But Washington's stage-management of the event created unrealistic hopes for reforms that Bosnian Serbs in particular view with suspicion, fearing loss of autonomy.

"It generated views that we would rewrite Dayton overnight," Lord Ashdown says of a lavish US occasion that he believes "had a direct relation to the situation in Iraq, to show that a peace and stability mission in a 'Muslim' country could succeed."

Lord Ashdown imagines constitutional reform creating a "light state doing only what it has to, governing a highly decentralised country" with strong municipalities.

"It will not be a tidy solution but the point of Europe is that is allows untidy states to exist, like Belgium, for example: you trade a certain level of disfunctionality to allow for the cultural or ethnic mix of the country." He says he does not expect great progress on constitutional change until after elections in October 2006, when he also hopes his successor will be able to cast off his powers as high representative and become simply the EU's special representative here.

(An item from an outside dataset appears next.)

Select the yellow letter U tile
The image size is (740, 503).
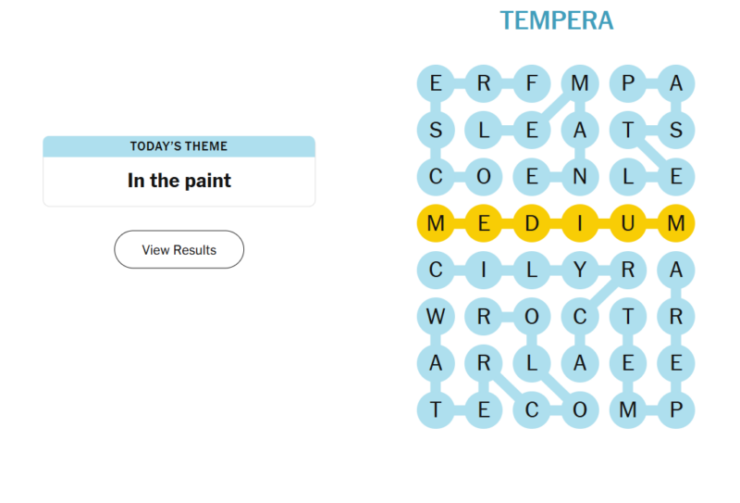point(628,223)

"I always thought the wartime generation of politicians could take us on the road to Europe but could not complete the journey," says the former leader of Britain's Liberal Democrats, who came to Bosnia in May 2002.

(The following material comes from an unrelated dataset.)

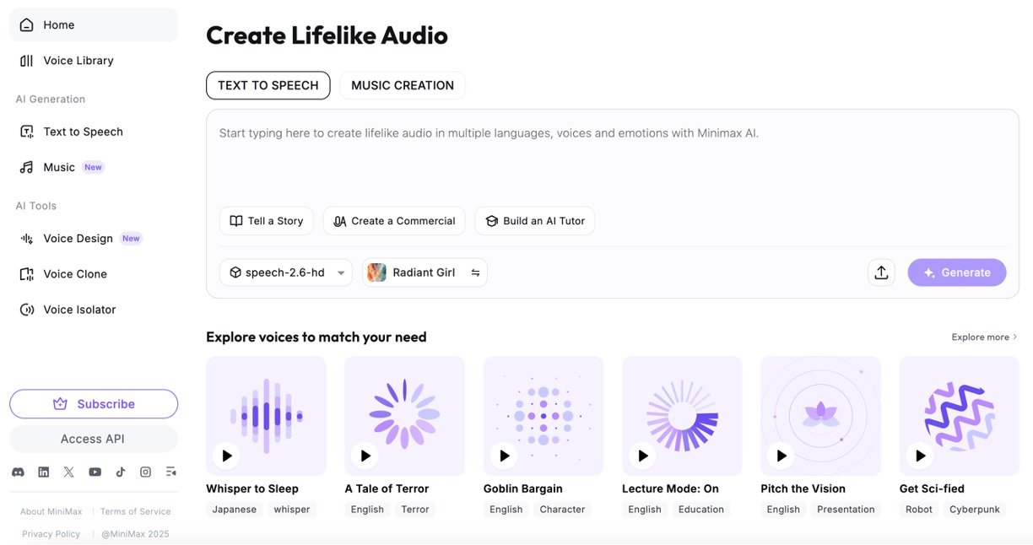Click the Subscribe button
Image resolution: width=1033 pixels, height=545 pixels.
(94, 404)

"A postwar generation has to come through. There's not much sign of them yet but when the EU special representative is in place a strong civil society must emerge and a new attitude to politics." And that new generation must display a willingness to make political decisions that their forefathers either lacked or had no chance to exercise, he says, recalling the various foreign powers that occupied this region over centuries. "There is a characteristic in Bosnians that is summed up with a local word that means 'don't make waves'," Lord Ashdown says.

"If you stuck your head above the parapet you would have it cut off - probably literally when this place was occupied by the Turks or Austro-Hungarians. It is a question in this country of getting rid of that attitude."

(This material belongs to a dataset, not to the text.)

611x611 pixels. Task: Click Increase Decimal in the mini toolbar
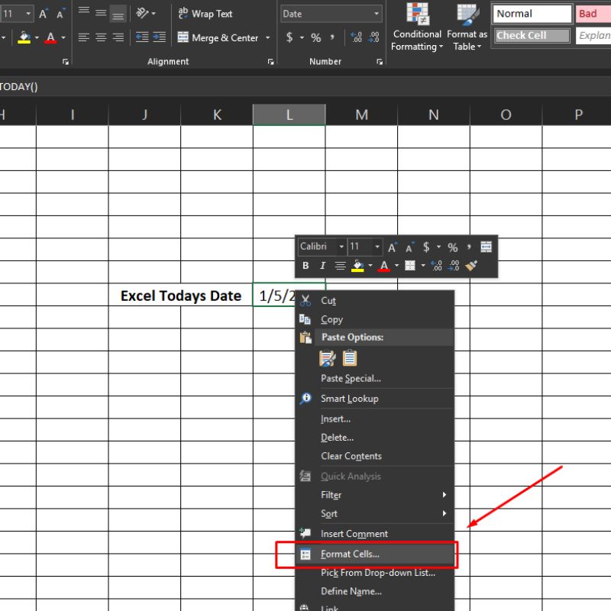pos(436,266)
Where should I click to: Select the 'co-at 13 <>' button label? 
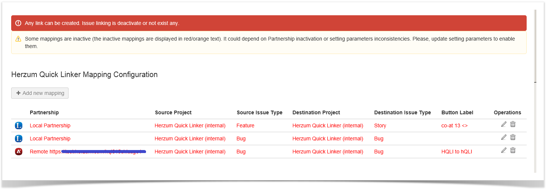pos(454,125)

Constant cajoling and occasional purges of obstructive officials helped Lord Ashdown push through reforms that were crucial to Bosnia's ambition of joining the EU, and it began preliminary membership talks last month.

Despite opposition, most frequently from Bosnian Serbs, agreement has been reached on a single police force and military and introducing a system of VAT, measures aimed at unifying the country, cutting costs and pulling more cash into state coffers.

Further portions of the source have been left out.